Steven Lash: No, and the reason they don’t is because of our quality program. There are, for instance, hospitals in our network that do cardiac surgery, but we will not approve patients to go there for cardiac surgery because they don’t do enough of them to meet our quality standards. We use things like HealthGrades as an example, Leapfrog Group, and other measures to determine the quality so we screen our institutions to make sure they are doing enough volume for our patients to go there because, as you know, it’s like anything: if you do enough of them you get very good and we don’t believe that if you do fifty open heart procedures a year — basically one a week — you get very good.
David Harlow: Right, that’s not where I would want to go.
Steven Lash: Right, and we don’t want to send our patients there either. So we do not authorize them for certain procedures if they don’t meet our volume and quality thresholds.
David Harlow: Got it. So that’s on top on the Joint Commission International accreditation?
Steven Lash: Right. That’s another difference between our network and the existing ones, people can choose to go wherever they want.
David Harlow: Okay. What sort of volume are you seeing to date? I don’t know how much of this information you’re comfortable sharing, but I would be interested in any information you are willing to share about enrollment in your programs to date — whether it’s through the McGregor agency or others — and what sort of numbers of overseas procedures you have been seeing to date.
Steven Lash: Well, we do not disclose that information but I can tell you that we are gaining a significant amount of traction in the marketplace, and we will be happy to put you on our list for announcements and all that. We anticipate — I would be happy to share this with you — several hundred patients receiving services this year.
David Harlow: Okay, great. To wrap things up, I would be interested in your reaction to the White House Health Care Summit yesterday and thoughts about whether anything that is likely to happen in the US in the next year or so may have an impact one way or the other on your business and the services that you are providing.
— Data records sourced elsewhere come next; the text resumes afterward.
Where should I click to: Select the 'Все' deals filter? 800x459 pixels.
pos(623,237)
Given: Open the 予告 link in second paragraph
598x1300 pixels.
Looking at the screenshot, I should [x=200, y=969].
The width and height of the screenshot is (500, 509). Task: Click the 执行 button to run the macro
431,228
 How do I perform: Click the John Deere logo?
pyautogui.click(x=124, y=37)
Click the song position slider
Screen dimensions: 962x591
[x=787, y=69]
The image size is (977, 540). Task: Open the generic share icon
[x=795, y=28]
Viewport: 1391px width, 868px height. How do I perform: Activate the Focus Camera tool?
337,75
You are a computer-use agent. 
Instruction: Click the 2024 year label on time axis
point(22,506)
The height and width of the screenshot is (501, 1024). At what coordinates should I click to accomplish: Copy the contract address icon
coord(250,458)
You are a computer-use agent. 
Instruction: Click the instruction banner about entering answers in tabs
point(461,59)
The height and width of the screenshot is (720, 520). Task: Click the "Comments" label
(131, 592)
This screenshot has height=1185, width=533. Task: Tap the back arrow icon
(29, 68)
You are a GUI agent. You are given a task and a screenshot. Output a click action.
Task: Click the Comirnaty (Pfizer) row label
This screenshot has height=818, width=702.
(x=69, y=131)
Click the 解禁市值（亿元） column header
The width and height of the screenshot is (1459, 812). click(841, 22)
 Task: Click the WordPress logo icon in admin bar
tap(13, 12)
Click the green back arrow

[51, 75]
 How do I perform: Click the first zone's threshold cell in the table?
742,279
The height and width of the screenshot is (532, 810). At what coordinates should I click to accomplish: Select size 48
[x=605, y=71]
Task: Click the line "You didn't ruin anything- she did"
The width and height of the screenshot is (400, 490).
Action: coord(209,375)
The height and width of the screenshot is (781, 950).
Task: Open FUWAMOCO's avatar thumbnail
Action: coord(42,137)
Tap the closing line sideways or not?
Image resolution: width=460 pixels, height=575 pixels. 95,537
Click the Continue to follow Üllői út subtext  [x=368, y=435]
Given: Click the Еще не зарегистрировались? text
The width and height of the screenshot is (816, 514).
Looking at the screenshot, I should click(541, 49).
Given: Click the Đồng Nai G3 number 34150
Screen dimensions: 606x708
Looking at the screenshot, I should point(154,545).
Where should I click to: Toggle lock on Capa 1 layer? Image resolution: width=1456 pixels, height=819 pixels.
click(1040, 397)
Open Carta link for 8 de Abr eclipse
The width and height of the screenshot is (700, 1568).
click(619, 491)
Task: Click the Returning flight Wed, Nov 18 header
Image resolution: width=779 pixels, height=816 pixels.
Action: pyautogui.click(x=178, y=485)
Steven Lash: Well first of all I certainly applaud President Obama for getting all the constituencies together to talk about health care reform because it’s certainly — as somebody who has been in this space for about twenty-five years — certainly it’s a difficult one to really master because some of the flaws in our system are so endemic to the way our country has grown up that I am not sure that it’s going to be easily cured. I do feel that the program that he is talking about and the path that they are talking about moving down is only going to be helpful to our company and our business, for a couple of reasons. First of all, one of the things that we do is, by providing access to these international centers of excellence at their cost, we help US organizations compete on a global basis by lowering their health care cost and having them having the same access as their international competitors do to a lower healthcare cost because as you know health care cost is a huge driver on the P&L in today’s environment.
David Harlow: Right.
Steven Lash: The second thing is if they are talking about providing more people access to insurance plans, that will give rise to us as an opportunity. You know, the sense that I have from the reports that I have read out of the summit, there is nothing but looking at cost savings and new techniques for lowering costs and to the extent we
provide a competitive environment for that to happen, I think that’s terrific.
David Harlow: Well, Steven, thank you very much for taking the time. This is David Harlow at HealthBlawg and I have been speaking with Steven Lash, President and CEO of Satori World Medical. Thanks again Steven.